Nas últimas eleições,
exatamente com esse excesso religioso, o BJP conseguiu 303 assentos dos 543
disponíveis, o que lhe permitiu impor uma política de forte desenvolvimento no
país. “A Índia é um dos países que mais cresce no mundo. Em 2023, cresceu 7%,
seguido pela China (5%). Todos os demais países do mundo sequer cresceram 3%.

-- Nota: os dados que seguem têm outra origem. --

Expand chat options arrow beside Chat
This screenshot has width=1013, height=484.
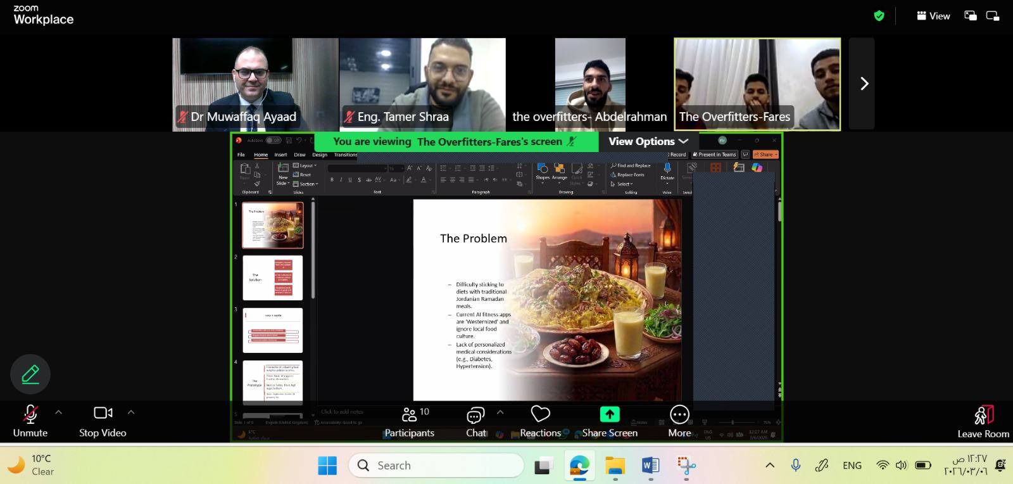[500, 412]
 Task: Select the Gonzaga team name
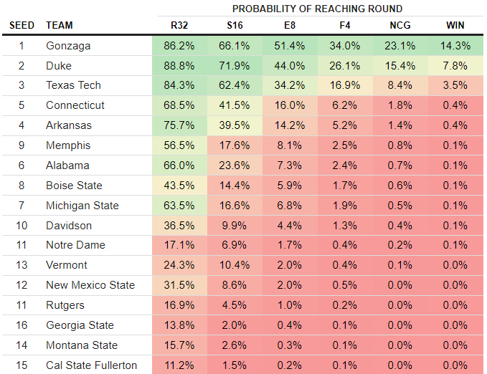pyautogui.click(x=70, y=45)
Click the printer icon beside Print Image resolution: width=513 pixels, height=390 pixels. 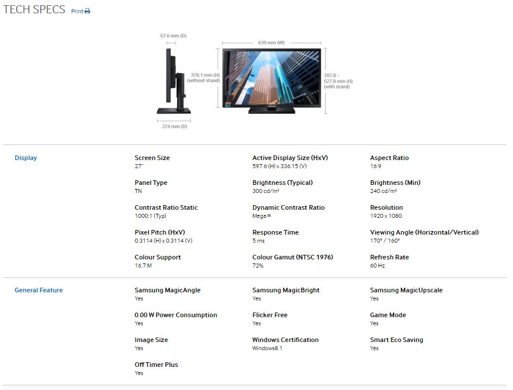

Isso dá uma medida exata do avanço da economia indiana”, afirma o professor de
relações internacionais da ESPM.
Leonardo Trevisan diz
que, ao associarmos o desenvolvimento econômico a esse crescimento demográfico
e à perseguição religiosa, torna-se mais fácil compreender porque Narendra Modi
provavelmente conquistará um terceiro mandato.
As eleições contarão
com 960 milhões de eleitores que irão votar para 543 assentos na Lok Sabha,
Câmara baixa do Parlamento, e se desenvolverá em sete fases, sendo finalizada
em Junho. “Este número de indianos é maior do que a soma dos eleitores na América
Latina e na União Europeia, o que nos dá uma ideia do tamanho e da importância
dessa eleição”, finaliza o especialista da ESPM.